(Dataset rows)
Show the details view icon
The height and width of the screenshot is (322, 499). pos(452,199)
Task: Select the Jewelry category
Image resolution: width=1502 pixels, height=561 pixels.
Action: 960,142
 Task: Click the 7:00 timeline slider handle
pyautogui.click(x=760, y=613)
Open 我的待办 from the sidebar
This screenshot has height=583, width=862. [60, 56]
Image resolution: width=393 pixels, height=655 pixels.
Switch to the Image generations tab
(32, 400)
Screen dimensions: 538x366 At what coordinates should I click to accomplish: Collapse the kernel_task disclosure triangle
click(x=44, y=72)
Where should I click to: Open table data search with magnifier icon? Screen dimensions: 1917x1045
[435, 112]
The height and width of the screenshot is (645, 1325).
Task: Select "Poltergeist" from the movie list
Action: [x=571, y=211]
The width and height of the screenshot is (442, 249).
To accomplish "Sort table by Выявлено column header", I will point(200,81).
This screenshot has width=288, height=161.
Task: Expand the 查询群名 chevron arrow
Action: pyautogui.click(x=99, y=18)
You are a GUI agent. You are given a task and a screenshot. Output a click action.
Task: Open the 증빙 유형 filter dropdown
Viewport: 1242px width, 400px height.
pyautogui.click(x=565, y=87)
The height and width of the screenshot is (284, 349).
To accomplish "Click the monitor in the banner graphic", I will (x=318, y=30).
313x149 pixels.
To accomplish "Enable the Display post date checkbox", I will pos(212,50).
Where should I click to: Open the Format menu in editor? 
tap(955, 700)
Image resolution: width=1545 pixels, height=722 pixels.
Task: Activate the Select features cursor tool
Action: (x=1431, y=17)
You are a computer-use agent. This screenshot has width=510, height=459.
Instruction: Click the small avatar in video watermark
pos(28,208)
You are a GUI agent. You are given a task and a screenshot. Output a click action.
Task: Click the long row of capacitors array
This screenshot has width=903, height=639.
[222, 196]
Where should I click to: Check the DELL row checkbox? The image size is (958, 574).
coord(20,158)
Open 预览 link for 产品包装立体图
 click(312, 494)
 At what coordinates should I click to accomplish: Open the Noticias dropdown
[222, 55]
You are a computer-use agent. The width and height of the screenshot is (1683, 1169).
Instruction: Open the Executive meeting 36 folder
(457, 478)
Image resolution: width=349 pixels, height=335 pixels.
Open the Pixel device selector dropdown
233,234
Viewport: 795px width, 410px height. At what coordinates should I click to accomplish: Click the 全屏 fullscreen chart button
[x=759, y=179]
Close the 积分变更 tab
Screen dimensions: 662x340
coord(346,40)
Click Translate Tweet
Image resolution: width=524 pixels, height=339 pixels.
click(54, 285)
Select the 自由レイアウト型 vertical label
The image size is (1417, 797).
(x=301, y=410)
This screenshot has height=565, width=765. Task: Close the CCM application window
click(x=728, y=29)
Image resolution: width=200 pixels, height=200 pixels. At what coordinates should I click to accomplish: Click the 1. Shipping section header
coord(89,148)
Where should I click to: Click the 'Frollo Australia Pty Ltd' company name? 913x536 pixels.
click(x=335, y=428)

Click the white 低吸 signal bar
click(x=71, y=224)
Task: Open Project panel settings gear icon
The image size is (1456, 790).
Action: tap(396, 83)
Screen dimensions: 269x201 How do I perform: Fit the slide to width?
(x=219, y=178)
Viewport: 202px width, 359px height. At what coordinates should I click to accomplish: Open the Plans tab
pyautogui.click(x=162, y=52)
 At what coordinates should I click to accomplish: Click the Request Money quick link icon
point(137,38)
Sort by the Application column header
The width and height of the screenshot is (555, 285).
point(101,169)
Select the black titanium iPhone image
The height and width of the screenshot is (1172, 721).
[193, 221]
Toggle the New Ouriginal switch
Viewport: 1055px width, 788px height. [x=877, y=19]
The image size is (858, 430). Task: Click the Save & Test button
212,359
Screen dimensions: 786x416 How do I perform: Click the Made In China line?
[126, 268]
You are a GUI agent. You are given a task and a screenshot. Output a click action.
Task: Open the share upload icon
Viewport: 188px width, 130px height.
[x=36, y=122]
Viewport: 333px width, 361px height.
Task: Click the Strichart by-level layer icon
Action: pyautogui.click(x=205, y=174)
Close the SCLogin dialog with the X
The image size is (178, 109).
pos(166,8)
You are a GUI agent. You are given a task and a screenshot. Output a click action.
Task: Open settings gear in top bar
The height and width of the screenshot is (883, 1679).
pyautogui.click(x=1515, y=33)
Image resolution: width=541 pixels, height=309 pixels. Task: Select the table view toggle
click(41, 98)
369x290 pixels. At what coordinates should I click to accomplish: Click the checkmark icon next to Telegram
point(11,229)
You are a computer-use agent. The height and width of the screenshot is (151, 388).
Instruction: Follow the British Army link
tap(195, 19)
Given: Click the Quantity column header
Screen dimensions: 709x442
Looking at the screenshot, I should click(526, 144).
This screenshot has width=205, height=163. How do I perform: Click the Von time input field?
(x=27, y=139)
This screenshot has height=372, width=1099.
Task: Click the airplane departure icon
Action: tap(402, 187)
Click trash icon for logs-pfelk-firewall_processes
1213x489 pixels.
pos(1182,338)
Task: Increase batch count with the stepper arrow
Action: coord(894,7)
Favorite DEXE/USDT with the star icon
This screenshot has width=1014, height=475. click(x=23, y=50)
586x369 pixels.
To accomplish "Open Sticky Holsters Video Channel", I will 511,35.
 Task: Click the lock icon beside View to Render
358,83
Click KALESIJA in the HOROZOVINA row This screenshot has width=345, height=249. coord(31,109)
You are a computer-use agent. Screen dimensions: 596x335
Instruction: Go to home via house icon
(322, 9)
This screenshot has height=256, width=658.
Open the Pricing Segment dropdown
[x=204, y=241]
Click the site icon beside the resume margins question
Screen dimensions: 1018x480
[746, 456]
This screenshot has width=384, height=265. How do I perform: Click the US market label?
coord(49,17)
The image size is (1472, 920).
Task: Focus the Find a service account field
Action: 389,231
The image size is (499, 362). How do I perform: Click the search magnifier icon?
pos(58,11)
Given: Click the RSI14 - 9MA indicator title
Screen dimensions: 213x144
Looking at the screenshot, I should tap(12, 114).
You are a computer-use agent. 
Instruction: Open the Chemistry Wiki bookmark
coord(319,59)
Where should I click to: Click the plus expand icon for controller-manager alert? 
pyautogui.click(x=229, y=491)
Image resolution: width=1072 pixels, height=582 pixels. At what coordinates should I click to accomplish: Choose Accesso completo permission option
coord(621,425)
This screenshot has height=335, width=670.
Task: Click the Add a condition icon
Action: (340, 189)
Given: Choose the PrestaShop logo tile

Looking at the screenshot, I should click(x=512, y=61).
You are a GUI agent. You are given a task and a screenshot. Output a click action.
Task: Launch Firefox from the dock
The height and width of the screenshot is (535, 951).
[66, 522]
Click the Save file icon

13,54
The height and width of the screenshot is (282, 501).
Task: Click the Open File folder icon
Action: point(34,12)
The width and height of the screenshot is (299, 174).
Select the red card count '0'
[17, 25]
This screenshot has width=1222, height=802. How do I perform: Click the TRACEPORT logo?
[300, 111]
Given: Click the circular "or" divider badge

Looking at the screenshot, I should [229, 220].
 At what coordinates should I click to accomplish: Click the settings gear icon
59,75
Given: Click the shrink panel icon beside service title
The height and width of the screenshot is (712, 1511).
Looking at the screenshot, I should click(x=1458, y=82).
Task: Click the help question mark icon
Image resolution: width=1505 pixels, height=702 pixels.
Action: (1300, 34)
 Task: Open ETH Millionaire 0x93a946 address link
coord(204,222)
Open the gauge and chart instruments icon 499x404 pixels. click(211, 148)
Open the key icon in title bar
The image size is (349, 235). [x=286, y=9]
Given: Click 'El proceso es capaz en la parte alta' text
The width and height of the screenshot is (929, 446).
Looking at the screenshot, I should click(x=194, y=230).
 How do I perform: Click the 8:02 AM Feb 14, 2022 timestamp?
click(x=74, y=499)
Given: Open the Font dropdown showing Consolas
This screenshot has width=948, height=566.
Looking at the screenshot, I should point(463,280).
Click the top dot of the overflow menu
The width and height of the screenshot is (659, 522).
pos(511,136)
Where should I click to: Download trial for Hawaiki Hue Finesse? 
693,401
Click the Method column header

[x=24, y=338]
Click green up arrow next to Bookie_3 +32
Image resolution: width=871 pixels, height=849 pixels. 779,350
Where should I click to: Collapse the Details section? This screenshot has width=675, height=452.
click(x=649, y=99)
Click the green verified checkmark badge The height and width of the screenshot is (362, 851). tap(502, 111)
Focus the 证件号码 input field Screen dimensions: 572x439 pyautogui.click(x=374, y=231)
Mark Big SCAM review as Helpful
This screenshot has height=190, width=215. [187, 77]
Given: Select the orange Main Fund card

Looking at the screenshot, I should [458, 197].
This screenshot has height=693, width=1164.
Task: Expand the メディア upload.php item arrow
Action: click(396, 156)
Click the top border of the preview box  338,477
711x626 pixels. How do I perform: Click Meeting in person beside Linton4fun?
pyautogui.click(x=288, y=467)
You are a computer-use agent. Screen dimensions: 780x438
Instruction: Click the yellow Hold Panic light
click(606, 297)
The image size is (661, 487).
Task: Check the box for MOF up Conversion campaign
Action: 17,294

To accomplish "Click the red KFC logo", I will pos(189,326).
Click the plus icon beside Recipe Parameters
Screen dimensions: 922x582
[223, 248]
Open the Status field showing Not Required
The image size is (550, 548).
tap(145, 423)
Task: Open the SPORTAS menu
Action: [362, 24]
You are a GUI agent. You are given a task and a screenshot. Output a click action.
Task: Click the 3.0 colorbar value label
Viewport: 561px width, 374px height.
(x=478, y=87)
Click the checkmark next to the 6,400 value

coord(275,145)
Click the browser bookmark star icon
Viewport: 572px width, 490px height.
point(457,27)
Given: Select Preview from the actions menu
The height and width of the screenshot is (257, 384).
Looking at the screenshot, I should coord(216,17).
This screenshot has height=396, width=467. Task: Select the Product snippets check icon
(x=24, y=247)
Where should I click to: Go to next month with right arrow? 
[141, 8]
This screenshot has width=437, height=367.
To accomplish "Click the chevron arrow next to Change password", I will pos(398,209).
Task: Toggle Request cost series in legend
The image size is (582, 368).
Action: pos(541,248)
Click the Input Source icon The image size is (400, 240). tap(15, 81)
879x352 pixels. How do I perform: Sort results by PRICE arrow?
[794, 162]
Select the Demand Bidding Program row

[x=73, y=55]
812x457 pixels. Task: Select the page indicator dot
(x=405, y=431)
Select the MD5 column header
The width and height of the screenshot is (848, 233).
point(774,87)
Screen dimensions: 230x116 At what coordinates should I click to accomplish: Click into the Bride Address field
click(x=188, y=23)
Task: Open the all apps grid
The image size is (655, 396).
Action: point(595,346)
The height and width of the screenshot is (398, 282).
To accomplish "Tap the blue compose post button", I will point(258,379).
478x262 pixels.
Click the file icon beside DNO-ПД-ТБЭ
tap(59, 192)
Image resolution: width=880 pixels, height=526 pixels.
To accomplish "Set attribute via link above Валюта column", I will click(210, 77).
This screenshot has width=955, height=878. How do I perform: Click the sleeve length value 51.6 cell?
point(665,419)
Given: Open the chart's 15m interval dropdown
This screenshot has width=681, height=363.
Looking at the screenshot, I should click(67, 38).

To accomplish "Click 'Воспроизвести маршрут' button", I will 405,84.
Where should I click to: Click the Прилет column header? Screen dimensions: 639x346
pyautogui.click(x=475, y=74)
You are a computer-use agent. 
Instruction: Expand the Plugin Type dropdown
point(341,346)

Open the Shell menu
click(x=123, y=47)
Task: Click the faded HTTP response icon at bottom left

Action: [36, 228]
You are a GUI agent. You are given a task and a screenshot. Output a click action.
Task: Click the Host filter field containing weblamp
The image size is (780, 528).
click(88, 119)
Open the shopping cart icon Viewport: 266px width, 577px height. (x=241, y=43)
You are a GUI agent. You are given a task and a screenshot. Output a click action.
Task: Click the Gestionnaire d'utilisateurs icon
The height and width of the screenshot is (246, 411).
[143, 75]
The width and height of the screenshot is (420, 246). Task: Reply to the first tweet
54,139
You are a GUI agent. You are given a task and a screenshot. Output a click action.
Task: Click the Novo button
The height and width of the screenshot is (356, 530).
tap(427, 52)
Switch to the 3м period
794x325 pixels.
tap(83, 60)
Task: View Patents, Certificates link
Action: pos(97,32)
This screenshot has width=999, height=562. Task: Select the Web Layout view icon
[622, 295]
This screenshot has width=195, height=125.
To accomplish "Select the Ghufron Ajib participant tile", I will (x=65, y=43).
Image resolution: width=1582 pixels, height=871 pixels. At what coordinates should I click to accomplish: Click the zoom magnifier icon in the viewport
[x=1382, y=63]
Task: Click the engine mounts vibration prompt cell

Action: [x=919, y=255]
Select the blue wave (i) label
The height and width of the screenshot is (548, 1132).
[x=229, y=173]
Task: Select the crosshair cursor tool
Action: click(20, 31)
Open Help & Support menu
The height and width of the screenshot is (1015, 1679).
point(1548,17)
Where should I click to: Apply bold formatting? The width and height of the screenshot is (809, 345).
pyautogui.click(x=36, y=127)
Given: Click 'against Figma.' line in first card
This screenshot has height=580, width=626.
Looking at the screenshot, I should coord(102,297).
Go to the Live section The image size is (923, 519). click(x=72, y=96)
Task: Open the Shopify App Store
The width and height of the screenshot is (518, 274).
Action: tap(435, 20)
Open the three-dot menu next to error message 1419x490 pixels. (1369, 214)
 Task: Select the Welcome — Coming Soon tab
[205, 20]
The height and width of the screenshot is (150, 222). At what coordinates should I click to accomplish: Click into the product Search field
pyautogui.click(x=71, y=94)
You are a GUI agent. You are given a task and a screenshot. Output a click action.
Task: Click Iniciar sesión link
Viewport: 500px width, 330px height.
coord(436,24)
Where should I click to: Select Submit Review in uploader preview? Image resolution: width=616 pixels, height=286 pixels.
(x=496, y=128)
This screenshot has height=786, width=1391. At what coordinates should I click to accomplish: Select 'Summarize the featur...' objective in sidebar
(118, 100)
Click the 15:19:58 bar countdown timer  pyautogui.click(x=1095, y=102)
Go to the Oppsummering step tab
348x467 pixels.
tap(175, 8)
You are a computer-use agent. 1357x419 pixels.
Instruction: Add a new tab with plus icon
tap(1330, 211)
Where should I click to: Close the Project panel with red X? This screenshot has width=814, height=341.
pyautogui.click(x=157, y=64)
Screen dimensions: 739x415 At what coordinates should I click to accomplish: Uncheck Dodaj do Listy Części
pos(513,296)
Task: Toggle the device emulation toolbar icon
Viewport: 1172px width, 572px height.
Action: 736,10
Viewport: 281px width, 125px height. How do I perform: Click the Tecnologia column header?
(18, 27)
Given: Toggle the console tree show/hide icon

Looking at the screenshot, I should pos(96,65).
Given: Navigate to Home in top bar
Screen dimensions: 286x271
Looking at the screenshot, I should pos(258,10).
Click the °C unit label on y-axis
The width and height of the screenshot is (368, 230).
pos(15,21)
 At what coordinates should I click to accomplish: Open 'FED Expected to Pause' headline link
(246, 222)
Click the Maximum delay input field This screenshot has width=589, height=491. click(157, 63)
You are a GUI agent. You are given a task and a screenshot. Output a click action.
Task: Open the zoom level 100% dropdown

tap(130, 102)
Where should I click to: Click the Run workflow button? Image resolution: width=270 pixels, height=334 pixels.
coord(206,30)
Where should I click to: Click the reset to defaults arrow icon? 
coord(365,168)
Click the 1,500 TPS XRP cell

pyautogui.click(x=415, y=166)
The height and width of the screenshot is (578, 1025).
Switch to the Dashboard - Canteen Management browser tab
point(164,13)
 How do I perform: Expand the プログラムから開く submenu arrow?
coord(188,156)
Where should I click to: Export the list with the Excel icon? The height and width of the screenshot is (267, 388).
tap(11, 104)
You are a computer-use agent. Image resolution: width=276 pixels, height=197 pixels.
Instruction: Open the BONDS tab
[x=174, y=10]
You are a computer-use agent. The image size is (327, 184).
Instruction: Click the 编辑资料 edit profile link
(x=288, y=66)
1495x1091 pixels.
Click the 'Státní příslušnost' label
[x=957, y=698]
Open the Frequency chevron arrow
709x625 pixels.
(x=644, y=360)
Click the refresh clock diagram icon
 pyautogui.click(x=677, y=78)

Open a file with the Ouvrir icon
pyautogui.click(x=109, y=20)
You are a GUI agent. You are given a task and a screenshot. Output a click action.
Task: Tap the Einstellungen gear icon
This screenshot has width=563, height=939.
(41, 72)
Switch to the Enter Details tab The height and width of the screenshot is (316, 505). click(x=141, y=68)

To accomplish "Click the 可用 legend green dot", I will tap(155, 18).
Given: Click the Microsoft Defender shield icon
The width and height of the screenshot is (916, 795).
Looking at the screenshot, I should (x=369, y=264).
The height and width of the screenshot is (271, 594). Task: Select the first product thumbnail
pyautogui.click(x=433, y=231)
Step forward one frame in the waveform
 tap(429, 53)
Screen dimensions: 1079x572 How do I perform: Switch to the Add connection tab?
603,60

### EXERCISE BRIEF
Copy the lines of the material word for word, beginning with the line that contains "How do I perform: Click the 8:02" and continuing through the line that contains "Looking at the screenshot, I should point(463,280).".

### REPLY
 How do I perform: Click the 8:02 AM Feb 14, 2022 timestamp?
click(x=74, y=499)
Given: Open the Font dropdown showing Consolas
This screenshot has width=948, height=566.
Looking at the screenshot, I should point(463,280).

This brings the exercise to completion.